- Task objective:
Your copy of the entries must be exact, and it must not include the pictures.

- Dataset entries:

Start of Block

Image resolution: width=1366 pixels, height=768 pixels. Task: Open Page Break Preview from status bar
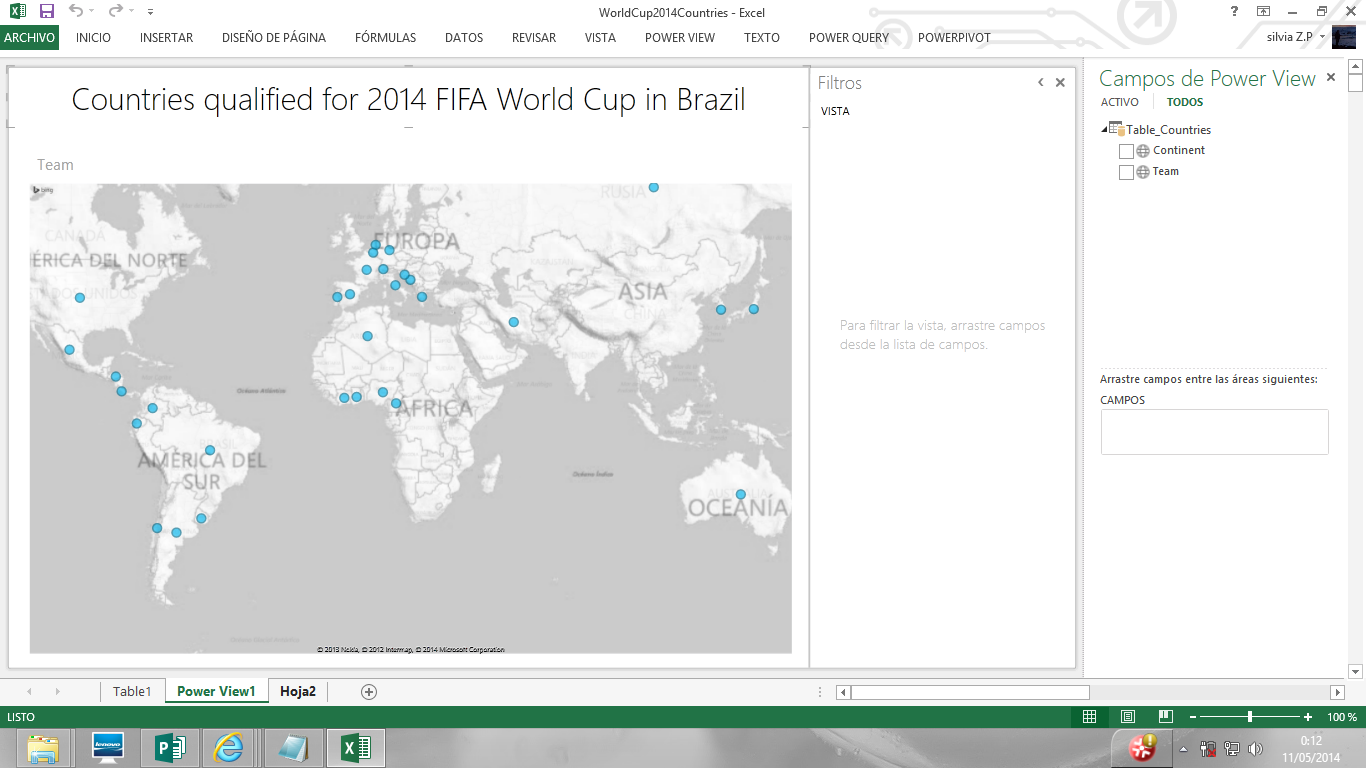click(1165, 716)
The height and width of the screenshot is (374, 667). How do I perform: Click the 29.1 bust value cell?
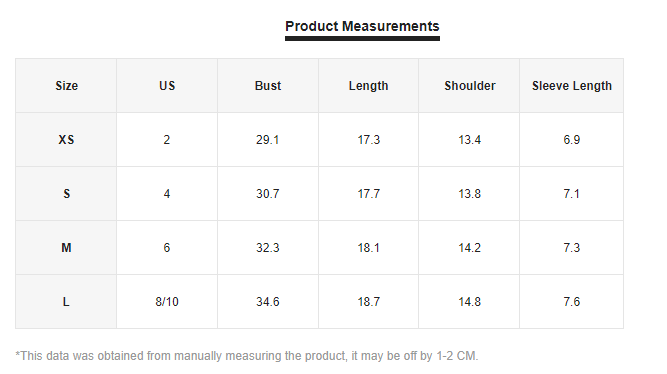[268, 140]
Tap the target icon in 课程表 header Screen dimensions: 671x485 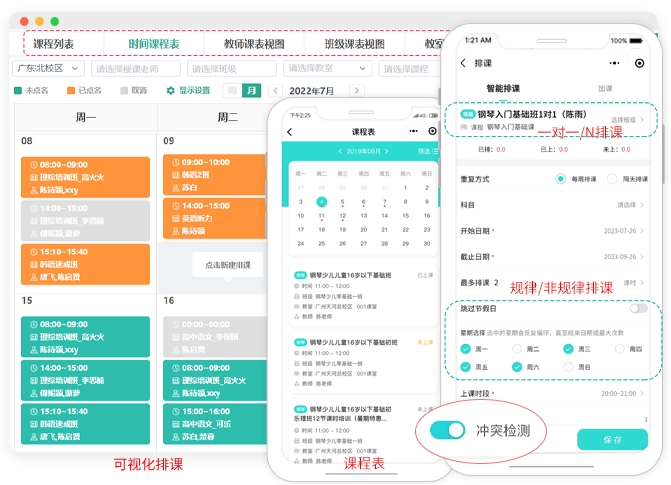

End of Block

- Answer box:
Image resolution: width=1366 pixels, height=768 pixels. Task: Open Page Break Preview from status bar
click(1165, 716)
The height and width of the screenshot is (374, 667). How do I perform: Click the 29.1 bust value cell?
[268, 140]
Tap the target icon in 课程表 header Screen dimensions: 671x485 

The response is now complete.